Although we demonstrate beneficial effects of cTBS in patients, we fell short in detecting a similar effect in healthy controls. In line with our previous reports, we found a substantial group difference in gesture performance.7,9 Even though the TULIA is a demanding task designed to avoid ceiling effects in healthy subjects,34 controls still had very high scores on the baseline TULIA, leaving much less room for improvement than in patients. Nevertheless, controls improved gesture performance by 3%–4% with all stimulations compared with baseline. This might suggest a learning effect from first to second performance of the TULIA. Our protocol scheduled 48 h between assessments, which may have been too short to avoid learning the task. However, we randomized the order of stimulations and entered this variable as a covariate in the repeated measures ANCOVAs.
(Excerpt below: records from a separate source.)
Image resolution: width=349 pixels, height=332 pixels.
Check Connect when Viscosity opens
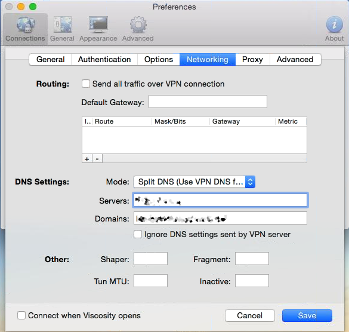(21, 315)
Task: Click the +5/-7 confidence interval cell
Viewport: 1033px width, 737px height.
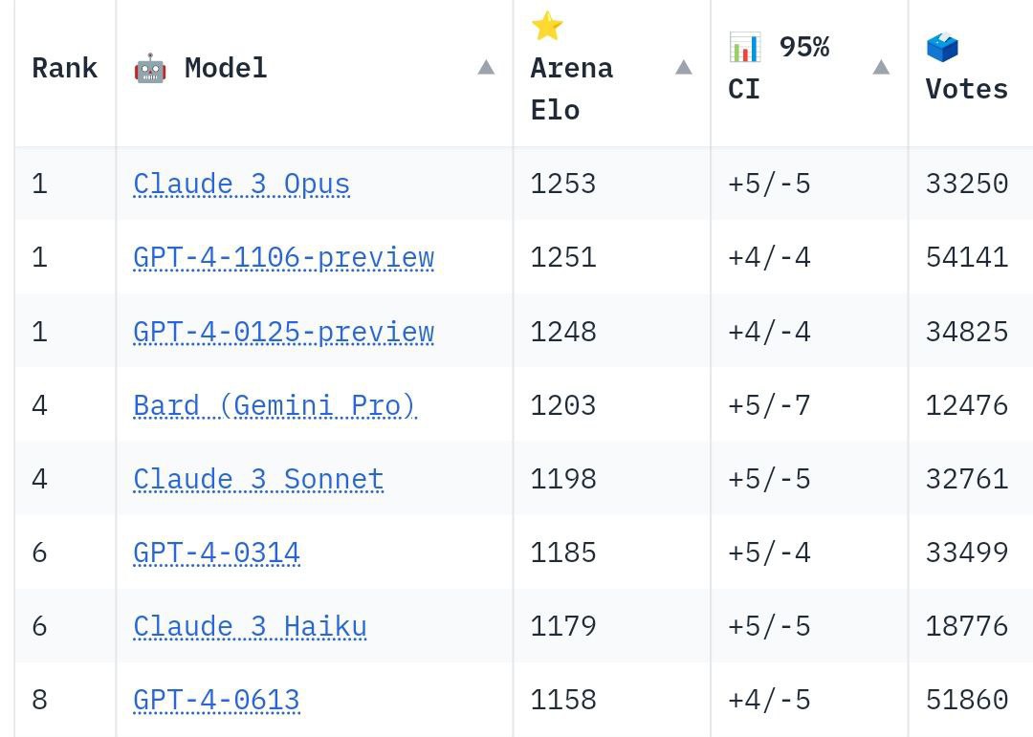Action: (769, 405)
Finally, a supplementary mixed linear model corroborated the specific effect of right IPL cTBS in patients, taking baseline TULIA and the timing of the randomized stimulations into account (supplementary material).
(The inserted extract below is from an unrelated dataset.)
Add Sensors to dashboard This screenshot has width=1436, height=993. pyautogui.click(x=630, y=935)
Some limitations of this study require discussion. First, we tested the effects of single sessions of theta burst stimulation, for which immediate offline effects may last up to 20–30 mins.33 Assessments of TULIA and bilateral CR were scheduled immediately after the stimulation and take approximately 15 mins. Thus, for some participants, the performance assessments were close to the decay of stimulation effects on brain function. However, this applies to all stimulation types. Second, we used prespecified locations targeting IPL and IFG to conduct a straightforward experiment. In contrast, neuronavigation may enhance rTMS precision with even stronger effects. Third, because gesture deficits are tightly linked to motor abnormalities in schizophrenia,7,8 improvements in gestures could have been driven by improvements in manual dexterity. However, the effect on manual dexterity and the effect on gesture were not correlated. Fourth, a proportion of the patients had acute psychotic episodes, which may interfere with gesture. However, in line with previous studies, we found no correlation between gesture performance and symptoms.7–9,12,14 Finally, it is unclear whether antipsychotic medication has also contributed to the strong rTMS effects in patients. CPZ dosage was unrelated to treatment effects. Still, mediation could exert effects beyond dosage.
Conclusions
In conclusion, our study demonstrates a beneficial effect of single sessions of inhibitory cTBS on the right IPL on both gesture performance and manual dexterity. Given the effects after single stimulation, we may hope that repeated sessions will have even stronger and enduring effects on gesture performance. Thus, future studies will have to determine whether this mechanism may improve nonverbal communication and social functioning in schizophrenia spectrum disorders.
Funding
None.
Supplementary Material
Acknowledgments
Dr Walther reports having received honoraria from Lundbeck, Janssen, and Sunovion, and research funding from the Swiss National Science Foundation (SNSF) and National Institute of Mental Health. Dr Stegmayer reports honoraria from Lundbeck and research funding from the SNSF and the Frutiger Foundation. Dr Bohlhalter reports research funding from the SNSF. All other authors reported no potential conflicts of interest.